La vicenda è l’ennesima di stalking che vede da una parte un giovane violento e dedito all’abuso di alcol e droghe, dall’altra la donna, in questo caso una trentenne, rimasta vittima dei comportamenti molesti dell’imputato.
Diversi i messaggi inviati alla giovane da parte dell’ex una volta che questo era stato lasciato per via degli abusi di alcol e droghe. Messaggi contenenti offese pesanti, tra cui, oltreché al solito prontuario, anche una piuttosto pungente: “Tua madre non ti ha voluto da piccola”. Una frase che rimandava al fatto che la persona offesa era stata adottata dai genitori.
Peraltro, lo stesso imputato, nel corso della loro relazione, aveva aiutato e incoraggiato la giovane a ricercare i genitori biologici. Una volta lasciato, l’uomo aveva rivoltato quel bel gesto nell’insulto più vile per un figlio adottato.
In altra circostanza, l’imputato aveva costretto la giovane ad andare al ristorante insieme, dove aveva fatto abuso di alcol. Da quella serata, la ragazza aveva deciso che no, quella relazione tossica doveva finire.
A marzo 2024, il 32enne, già sottoposto alla misura cautelare del divieto di avvicinamento all’ex fidanzata, era stato arrestato in zona dei pub, a Latina, perché aveva trasgredito le prescrizioni imposte dal giudice presentandosi nello stesso locale dove si trovava la ragazza.
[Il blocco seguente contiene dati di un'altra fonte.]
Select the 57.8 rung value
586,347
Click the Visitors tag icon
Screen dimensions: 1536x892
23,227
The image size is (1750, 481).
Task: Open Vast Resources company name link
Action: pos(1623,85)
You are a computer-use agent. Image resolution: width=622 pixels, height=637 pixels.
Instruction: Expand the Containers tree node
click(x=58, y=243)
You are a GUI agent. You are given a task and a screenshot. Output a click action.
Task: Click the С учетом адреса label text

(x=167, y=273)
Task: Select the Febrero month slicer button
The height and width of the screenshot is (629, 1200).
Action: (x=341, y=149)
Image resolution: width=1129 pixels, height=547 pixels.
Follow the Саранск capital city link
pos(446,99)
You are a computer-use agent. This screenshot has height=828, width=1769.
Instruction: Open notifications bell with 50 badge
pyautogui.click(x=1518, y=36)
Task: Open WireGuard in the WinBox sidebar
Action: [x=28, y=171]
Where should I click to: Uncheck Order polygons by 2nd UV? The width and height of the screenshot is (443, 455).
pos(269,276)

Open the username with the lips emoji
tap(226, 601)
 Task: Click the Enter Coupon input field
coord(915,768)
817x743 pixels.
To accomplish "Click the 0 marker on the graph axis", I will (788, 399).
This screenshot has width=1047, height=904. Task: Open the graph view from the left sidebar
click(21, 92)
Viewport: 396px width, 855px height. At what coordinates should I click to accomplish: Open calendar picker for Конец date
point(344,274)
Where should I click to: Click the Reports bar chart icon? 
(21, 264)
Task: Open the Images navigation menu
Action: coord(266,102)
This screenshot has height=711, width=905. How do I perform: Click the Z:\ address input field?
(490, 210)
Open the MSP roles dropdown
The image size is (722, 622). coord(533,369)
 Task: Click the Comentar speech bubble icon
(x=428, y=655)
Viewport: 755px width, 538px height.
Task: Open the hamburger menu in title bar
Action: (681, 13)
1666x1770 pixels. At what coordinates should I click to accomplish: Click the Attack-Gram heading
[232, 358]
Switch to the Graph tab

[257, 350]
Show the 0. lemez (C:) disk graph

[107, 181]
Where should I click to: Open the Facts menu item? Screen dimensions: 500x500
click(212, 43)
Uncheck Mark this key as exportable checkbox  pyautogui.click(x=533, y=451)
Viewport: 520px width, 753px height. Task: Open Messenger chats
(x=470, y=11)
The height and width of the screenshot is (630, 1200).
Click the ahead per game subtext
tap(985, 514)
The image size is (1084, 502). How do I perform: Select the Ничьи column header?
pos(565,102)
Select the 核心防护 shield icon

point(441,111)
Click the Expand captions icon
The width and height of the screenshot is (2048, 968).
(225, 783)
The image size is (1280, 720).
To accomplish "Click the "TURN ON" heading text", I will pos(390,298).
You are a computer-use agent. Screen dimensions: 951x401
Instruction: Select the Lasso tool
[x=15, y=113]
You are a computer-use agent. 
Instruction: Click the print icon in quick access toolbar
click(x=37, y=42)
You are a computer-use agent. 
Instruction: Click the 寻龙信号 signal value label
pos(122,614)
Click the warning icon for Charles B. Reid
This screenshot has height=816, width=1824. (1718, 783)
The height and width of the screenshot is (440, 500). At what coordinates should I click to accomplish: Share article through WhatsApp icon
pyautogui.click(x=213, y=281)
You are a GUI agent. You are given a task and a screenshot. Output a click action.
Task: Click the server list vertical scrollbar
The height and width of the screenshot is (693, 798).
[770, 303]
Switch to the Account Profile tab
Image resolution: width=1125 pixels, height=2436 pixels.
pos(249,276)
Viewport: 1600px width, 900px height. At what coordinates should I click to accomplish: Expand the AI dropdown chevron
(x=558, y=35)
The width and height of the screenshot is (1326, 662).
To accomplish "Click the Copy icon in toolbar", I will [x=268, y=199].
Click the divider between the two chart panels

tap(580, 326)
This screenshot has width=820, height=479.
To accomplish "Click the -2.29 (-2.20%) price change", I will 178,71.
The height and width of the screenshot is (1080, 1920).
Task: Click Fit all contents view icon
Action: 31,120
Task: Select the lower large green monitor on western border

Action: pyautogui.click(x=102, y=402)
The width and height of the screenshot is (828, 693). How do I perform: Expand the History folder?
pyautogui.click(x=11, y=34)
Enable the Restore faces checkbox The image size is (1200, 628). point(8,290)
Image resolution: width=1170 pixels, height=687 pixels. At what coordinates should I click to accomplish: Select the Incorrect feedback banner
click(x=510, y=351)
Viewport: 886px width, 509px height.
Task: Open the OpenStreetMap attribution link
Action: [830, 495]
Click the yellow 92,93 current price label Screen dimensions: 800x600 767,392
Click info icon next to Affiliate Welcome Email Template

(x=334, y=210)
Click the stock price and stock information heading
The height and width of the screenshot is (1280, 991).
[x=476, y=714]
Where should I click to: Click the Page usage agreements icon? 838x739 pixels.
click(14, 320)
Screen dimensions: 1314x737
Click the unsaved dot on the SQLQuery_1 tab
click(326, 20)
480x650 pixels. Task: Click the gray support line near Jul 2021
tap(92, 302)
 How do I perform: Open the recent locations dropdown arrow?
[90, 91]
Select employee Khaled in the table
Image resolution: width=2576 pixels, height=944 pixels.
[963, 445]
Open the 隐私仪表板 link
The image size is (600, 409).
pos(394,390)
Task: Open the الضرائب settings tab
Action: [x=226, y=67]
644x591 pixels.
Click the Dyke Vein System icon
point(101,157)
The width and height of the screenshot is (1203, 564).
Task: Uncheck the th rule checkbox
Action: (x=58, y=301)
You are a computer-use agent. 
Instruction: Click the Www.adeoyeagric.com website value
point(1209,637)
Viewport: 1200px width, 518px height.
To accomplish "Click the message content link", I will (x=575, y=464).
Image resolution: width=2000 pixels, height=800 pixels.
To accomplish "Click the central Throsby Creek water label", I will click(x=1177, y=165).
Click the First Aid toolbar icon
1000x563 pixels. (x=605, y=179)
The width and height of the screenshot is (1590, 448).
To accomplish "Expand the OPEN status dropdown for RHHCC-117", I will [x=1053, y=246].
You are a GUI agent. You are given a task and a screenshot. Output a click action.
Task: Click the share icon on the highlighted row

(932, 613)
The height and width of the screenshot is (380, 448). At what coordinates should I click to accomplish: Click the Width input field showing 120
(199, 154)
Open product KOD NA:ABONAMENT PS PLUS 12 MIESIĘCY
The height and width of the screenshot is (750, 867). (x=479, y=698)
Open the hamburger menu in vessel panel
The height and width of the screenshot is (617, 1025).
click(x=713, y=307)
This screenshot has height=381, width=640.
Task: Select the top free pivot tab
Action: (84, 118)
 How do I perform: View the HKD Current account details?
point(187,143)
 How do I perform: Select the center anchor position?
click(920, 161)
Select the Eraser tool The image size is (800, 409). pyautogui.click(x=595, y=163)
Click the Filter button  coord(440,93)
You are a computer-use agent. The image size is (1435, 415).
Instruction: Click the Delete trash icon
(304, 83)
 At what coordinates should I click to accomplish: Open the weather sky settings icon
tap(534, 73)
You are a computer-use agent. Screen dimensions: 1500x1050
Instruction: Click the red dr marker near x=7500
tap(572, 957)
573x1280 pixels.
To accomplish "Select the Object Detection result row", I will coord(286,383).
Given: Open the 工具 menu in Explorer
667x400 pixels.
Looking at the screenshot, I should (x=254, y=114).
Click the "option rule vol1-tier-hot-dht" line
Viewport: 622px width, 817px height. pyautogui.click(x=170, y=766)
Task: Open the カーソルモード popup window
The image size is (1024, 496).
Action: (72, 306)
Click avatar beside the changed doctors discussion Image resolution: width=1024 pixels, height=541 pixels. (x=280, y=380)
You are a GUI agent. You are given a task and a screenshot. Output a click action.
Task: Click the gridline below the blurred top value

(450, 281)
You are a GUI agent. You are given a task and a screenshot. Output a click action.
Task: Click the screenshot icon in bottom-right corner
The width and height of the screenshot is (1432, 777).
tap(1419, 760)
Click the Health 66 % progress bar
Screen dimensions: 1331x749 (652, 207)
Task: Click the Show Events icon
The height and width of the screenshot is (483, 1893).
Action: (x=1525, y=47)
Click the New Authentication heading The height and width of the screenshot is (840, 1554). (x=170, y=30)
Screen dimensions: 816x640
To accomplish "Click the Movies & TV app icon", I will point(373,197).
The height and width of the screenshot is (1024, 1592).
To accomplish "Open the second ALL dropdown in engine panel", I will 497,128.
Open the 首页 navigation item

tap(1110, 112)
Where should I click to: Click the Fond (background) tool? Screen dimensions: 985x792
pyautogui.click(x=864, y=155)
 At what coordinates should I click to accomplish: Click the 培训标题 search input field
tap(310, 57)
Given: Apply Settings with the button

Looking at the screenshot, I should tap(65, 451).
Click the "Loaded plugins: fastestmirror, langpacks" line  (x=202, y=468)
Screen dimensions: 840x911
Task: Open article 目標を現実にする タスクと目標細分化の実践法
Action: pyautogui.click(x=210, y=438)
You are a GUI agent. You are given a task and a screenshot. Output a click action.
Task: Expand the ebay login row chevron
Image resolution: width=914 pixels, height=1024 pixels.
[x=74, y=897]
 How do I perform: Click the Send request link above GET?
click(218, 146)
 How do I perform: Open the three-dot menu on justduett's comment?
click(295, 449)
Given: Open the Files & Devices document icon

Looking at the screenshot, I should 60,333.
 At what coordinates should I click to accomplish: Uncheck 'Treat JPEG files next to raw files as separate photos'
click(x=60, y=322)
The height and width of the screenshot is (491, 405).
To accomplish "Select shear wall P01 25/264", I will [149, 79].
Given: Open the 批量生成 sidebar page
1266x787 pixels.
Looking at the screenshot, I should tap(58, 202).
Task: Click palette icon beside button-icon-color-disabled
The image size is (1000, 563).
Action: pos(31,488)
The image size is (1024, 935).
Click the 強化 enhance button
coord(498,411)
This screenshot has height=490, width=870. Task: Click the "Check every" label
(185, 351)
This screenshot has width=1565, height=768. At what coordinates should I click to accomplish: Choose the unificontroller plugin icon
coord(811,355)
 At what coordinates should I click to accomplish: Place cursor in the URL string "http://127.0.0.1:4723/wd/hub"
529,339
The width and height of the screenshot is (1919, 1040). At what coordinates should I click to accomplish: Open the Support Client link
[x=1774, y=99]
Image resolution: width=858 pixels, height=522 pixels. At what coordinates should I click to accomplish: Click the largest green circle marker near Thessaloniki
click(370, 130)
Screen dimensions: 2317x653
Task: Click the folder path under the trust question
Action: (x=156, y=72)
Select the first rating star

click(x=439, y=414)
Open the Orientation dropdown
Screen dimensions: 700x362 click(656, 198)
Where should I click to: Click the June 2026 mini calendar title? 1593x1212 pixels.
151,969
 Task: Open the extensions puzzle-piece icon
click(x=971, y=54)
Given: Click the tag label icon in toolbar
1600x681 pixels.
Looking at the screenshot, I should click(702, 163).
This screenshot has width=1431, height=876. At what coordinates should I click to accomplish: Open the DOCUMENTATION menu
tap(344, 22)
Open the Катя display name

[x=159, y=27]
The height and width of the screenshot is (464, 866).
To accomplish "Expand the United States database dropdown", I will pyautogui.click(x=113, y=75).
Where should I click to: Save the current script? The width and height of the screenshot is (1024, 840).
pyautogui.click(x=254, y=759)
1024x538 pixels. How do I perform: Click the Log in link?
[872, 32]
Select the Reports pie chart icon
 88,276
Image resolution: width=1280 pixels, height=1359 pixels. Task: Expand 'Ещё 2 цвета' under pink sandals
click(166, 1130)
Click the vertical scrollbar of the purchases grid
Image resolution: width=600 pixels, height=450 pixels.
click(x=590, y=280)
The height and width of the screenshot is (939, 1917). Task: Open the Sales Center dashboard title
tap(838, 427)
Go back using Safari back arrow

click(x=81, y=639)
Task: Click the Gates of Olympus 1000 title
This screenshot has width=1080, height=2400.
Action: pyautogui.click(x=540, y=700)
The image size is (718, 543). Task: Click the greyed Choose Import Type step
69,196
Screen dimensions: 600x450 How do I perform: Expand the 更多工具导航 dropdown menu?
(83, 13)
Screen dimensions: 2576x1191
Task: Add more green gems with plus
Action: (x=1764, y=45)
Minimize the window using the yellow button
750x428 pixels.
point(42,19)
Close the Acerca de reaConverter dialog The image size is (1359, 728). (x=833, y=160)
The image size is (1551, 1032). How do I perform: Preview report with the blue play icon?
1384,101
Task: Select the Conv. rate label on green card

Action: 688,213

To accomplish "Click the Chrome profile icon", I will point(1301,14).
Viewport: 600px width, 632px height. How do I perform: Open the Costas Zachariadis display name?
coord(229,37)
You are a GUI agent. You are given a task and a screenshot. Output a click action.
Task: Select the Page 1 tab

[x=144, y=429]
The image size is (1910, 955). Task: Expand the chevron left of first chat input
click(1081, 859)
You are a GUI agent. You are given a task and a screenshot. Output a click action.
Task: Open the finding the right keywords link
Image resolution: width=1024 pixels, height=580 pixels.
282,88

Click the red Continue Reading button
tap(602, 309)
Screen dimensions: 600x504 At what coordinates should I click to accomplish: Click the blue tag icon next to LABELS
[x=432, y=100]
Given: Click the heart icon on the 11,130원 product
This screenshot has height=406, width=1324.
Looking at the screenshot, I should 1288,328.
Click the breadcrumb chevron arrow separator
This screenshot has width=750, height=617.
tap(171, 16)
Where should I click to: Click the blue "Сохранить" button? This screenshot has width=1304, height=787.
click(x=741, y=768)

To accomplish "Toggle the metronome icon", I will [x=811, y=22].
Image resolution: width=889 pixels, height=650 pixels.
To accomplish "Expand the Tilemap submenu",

L’operazione era stata portata a termine dai Carabinieri della Compagnia di Latina intervenuti con una pattuglia della Sezione Radiomobile in seguito alla segnalazione ricevuta dalla centrale operativa del comando provinciale. Era stato il braccialetto anti-stalking a suonare e a far scattare l’intervento dei militari dell’Arma.
Oggi, a distanza di oltre due anni, la condanna appena un po’ alta rispetto alla pena richiesta dal pubblico ministero: 1 anno e 2 mesi.